**WHAT YOU SHOULD DO:** Line by line, return everything in the listing exactly.

**SUPPLIED MATERIAL:**

-*-*-

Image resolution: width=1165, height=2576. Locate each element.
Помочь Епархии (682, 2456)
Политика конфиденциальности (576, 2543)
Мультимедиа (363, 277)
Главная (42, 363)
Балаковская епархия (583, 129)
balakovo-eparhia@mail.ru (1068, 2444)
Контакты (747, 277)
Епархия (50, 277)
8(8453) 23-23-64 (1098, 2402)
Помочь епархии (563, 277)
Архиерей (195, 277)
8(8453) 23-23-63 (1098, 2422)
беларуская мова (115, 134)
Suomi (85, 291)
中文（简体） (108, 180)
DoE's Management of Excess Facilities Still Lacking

-*-*-

**RESPONSE AREA:**
Image resolution: width=1165, height=2576. Locate each element.
Помочь Епархии (682, 2456)
Политика конфиденциальности (576, 2543)
Мультимедиа (363, 277)
Главная (42, 363)
Балаковская епархия (583, 129)
balakovo-eparhia@mail.ru (1068, 2444)
Контакты (747, 277)
Епархия (50, 277)
8(8453) 23-23-64 (1098, 2402)
Помочь епархии (563, 277)
Архиерей (195, 277)
8(8453) 23-23-63 (1098, 2422)
беларуская мова (115, 134)
Suomi (85, 291)
中文（简体） (108, 180)
DoE's Management of Excess Facilities Still Lacking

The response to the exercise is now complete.